Entries:
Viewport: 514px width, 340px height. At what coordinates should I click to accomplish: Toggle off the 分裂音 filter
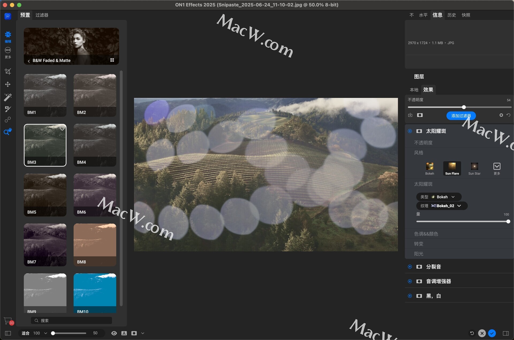[410, 267]
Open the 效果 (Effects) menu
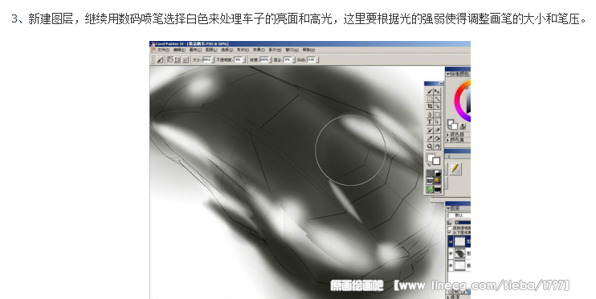 point(259,50)

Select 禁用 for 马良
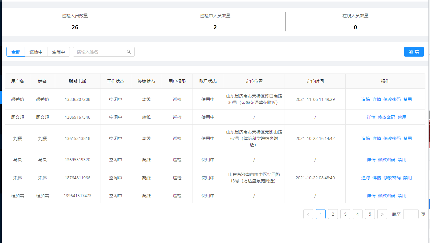tap(402, 160)
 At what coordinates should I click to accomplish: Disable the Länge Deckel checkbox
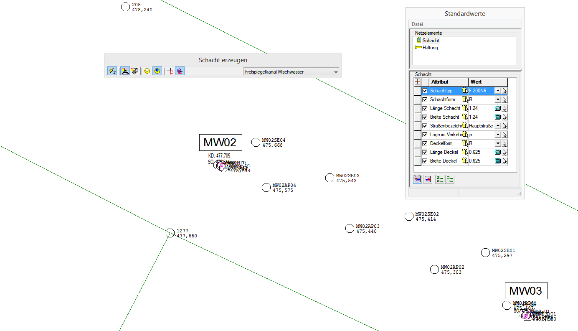[x=425, y=152]
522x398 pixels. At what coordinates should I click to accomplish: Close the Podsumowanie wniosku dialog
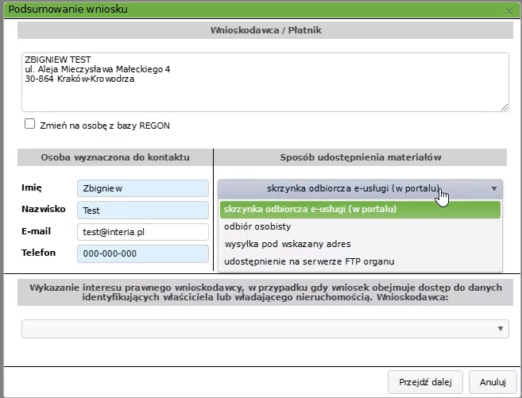pos(508,10)
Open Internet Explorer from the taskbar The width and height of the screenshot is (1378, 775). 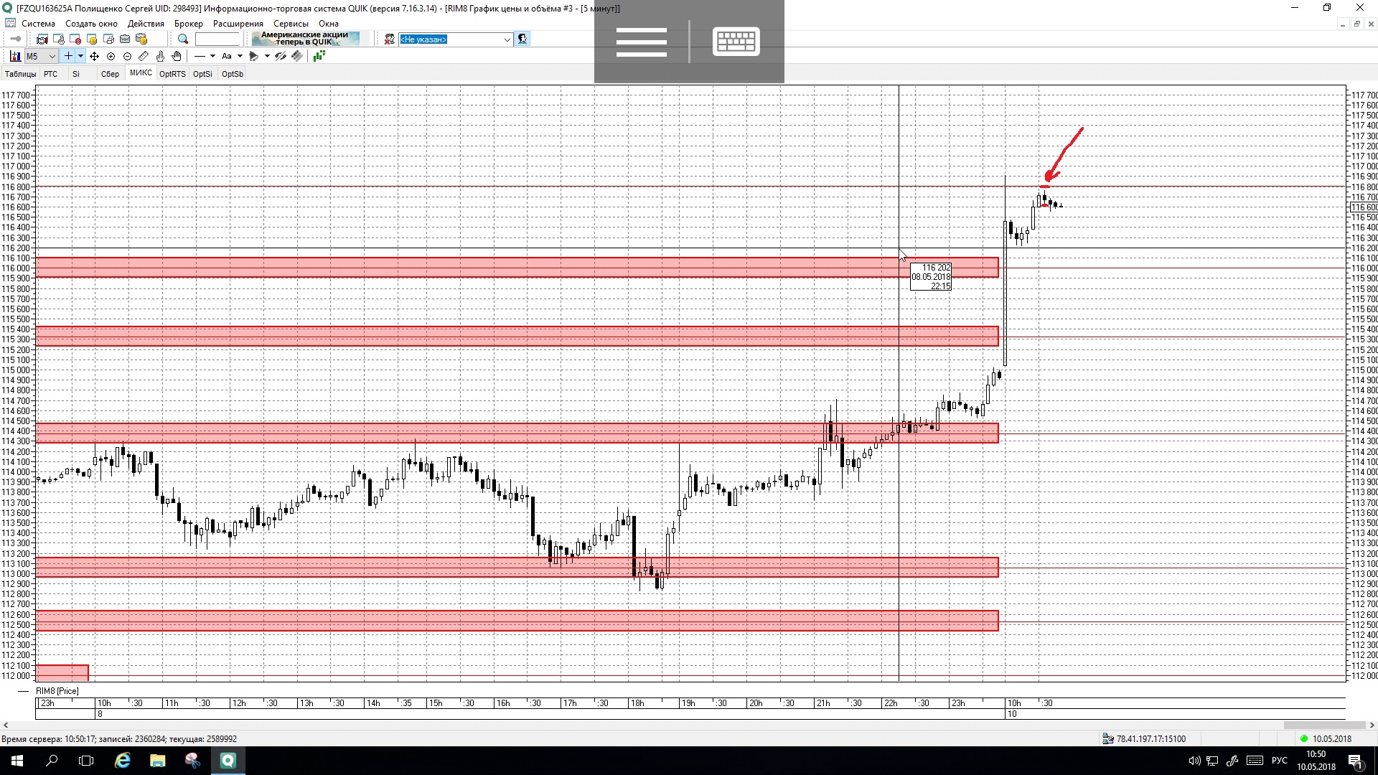123,761
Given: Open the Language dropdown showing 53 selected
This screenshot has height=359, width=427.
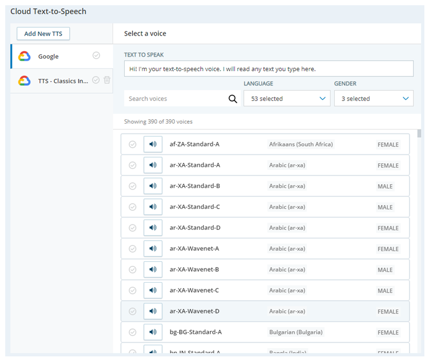Looking at the screenshot, I should (x=287, y=98).
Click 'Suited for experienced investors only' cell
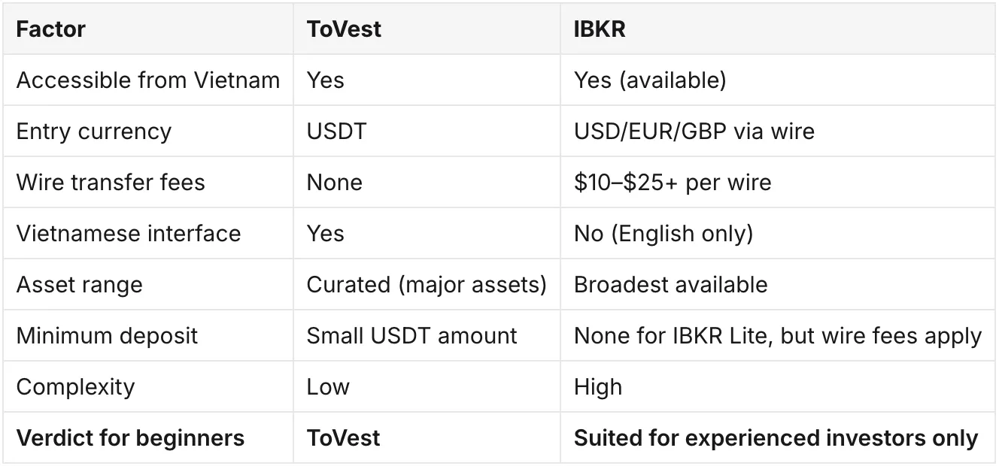The height and width of the screenshot is (466, 999). [776, 438]
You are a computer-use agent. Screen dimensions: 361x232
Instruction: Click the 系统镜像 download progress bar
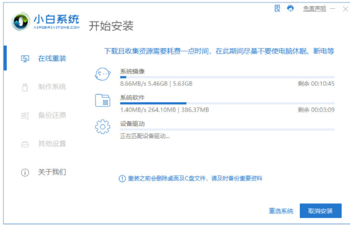[227, 77]
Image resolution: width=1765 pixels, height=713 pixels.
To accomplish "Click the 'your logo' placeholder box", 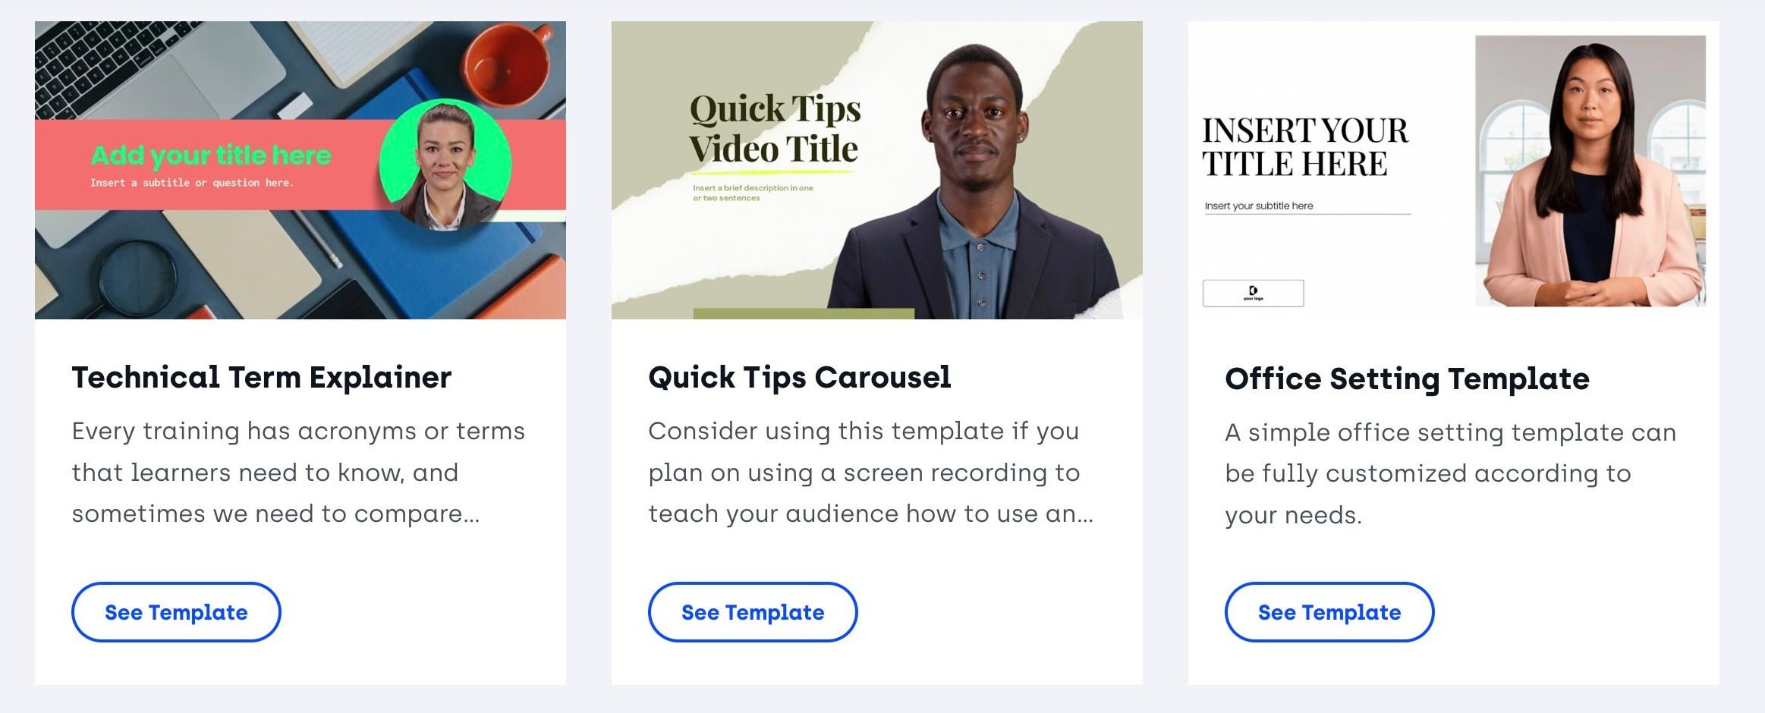I will 1253,294.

Work required: Return every line of the records above that contains the string "pixels", matching case exactly.

Response to this task:
522x398 pixels. At what coordinates should I click to accomplish: Close the Podsumowanie wniosku dialog
Image resolution: width=1765 pixels, height=713 pixels.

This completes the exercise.